* Problem to solve: Each line of the entries that mentions the string "Click" needs to be reported.

*** Opening of Information ***

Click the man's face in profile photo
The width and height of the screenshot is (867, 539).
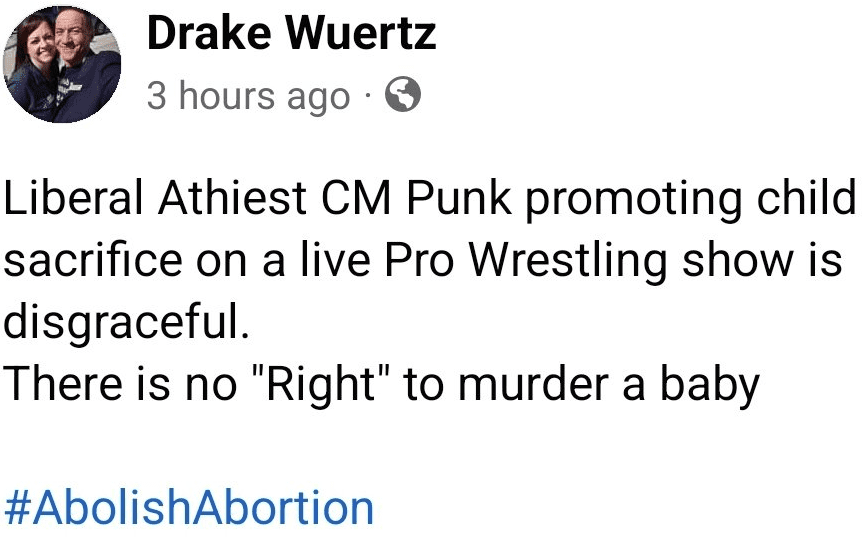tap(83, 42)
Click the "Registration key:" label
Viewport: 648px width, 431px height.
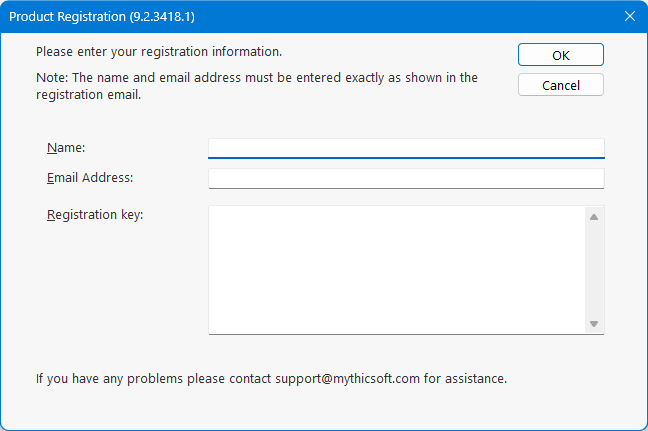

*** Close of Information ***

* Solution to this exercise:
Click the man's face in profile photo
Click the "Registration key:" label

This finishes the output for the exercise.